Gli episcopi divennero successori degli apostoli e i presbiteri persone cui erano partecipati alcuni poteri degli episcopi.
Ma ecco il testo integrale della bibbia di Gerusalemme:
“Secondo un costume ereditato dall'antico Israele
(Es 18,13s; Nm 11,16 ecc…) le prime
comunità cristiane, sia a Gerusalemme (At 11,30 ecc..) che nella diaspora (At
14,23; ecc…) avevano a capo un collegio di «presbiteri», anziani (senso
etimologico) o notabili. 
Gli «episcopi» (etimologicamente «sorveglianti», cf.

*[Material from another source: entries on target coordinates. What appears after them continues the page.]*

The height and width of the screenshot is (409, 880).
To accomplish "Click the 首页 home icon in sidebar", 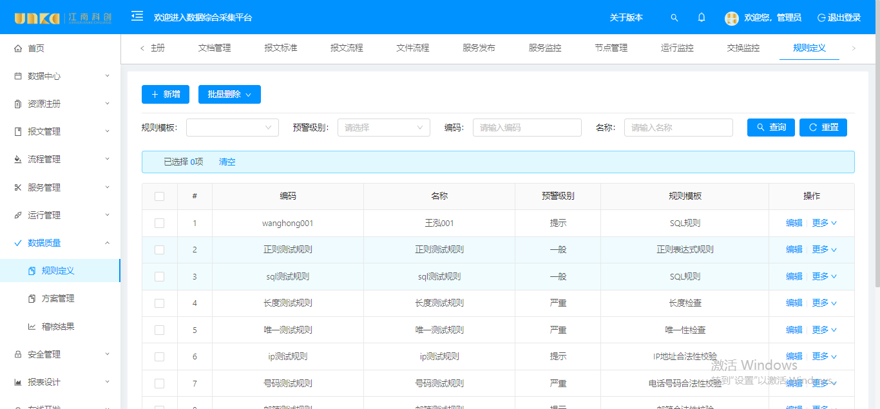I will pyautogui.click(x=18, y=48).
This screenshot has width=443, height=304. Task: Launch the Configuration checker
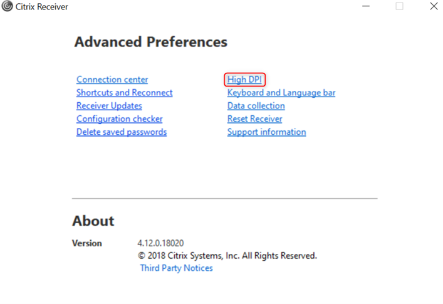point(120,119)
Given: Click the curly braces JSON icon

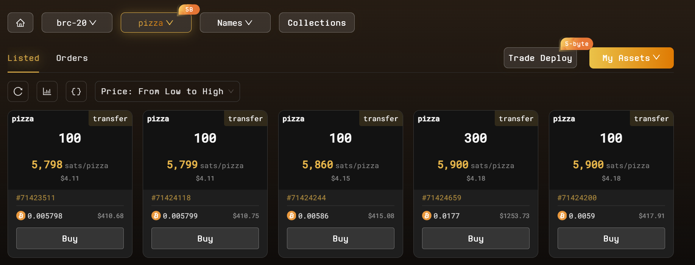Looking at the screenshot, I should (x=76, y=92).
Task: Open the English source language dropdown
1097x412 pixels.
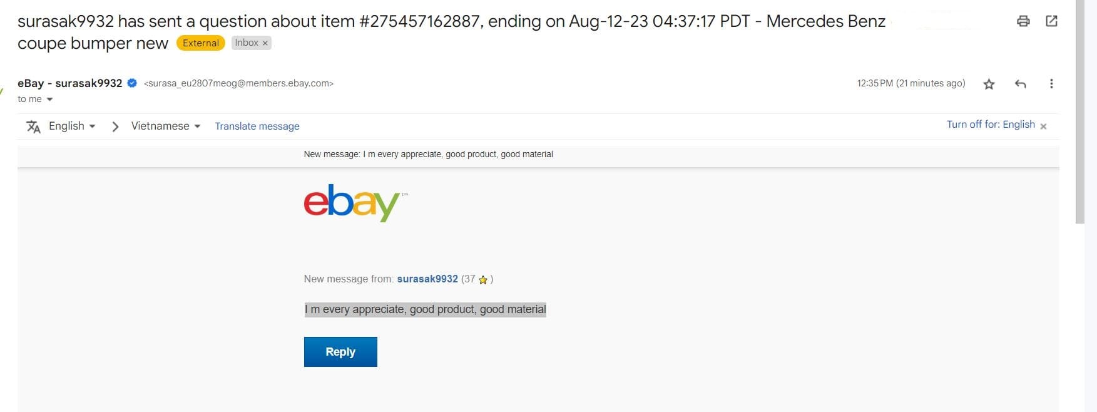Action: point(72,126)
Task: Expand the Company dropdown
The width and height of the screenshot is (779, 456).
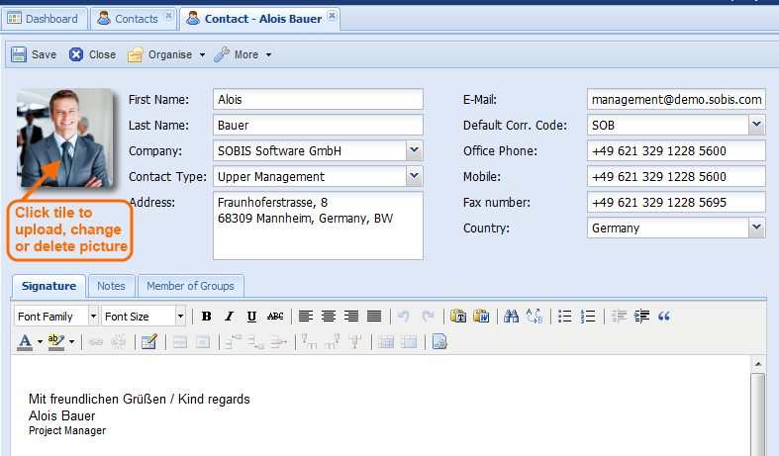Action: [x=415, y=150]
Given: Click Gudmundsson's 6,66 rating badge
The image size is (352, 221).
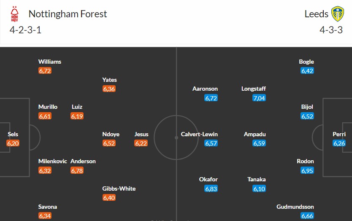Looking at the screenshot, I should (307, 216).
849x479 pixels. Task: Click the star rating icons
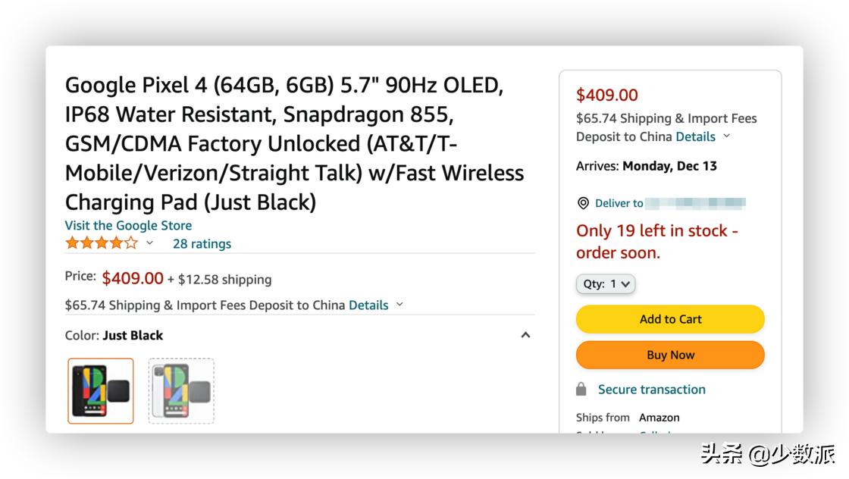[101, 243]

At 20,28) che
non sono ancora «vescovi» e appaiono in stretta relazione con i «diaconi» (Fil 1,1; ecc…) sembrano in certi testi (Tt 1,5.7; At 20,17.28) praticamente identici
ai «presbiteri». (…).
Può darsi che gli episcopi siano stati designati, forse a turno, nel collegio dei presbiteri, per occupare certe cariche attive (cf. 1 Tm 5,17). 
In ogni modo, i presbiteri e gli episcopi cristiani non sono solo incaricati dell'amministrazione temporale, ma anche dell'insegnamento (1 Tm 3,2; ecc…) e del governo (1 Tm 3,5; Tt 1,7).
Stabiliti dagli apostoli (At 14,23) o dai loro rappresentanti (Tt 1,5) con l'imposizione delle mani (1 Tm 5,22; ecc…), essi hanno un potere carismatico (1 Cor 12,28) e di origine divina (At 20,28).
Avendo i loro titoli prevalso a poco a poco sui titoli analoghi di «presidente» (Rm 12.8;  1 Ts 5,12), di «pastore» (Ef 4,11) di «igùmeno» (Eh 13,7.17.24), questi capi di comunità locali sono gli antenati dei nostri «sacerdoti» e «vescovi», mentre i «diaconi» sono i loro ministri.
Il passaggio da questi episcopi-presbiteri al vescovo capo unico del collegio dei sacerdoti, così come appare chiaramente in sant'Ignazio di Antiochia, ha dovuto attuarsi con la trasmissione a un solo episcopo, in ciascuna comunità, dei poteri che gli stessi apostoli, poi i loro rappresentanti come Tito e Timoteo, esercitavano prima su molte comunità” (nota Tt 1,5).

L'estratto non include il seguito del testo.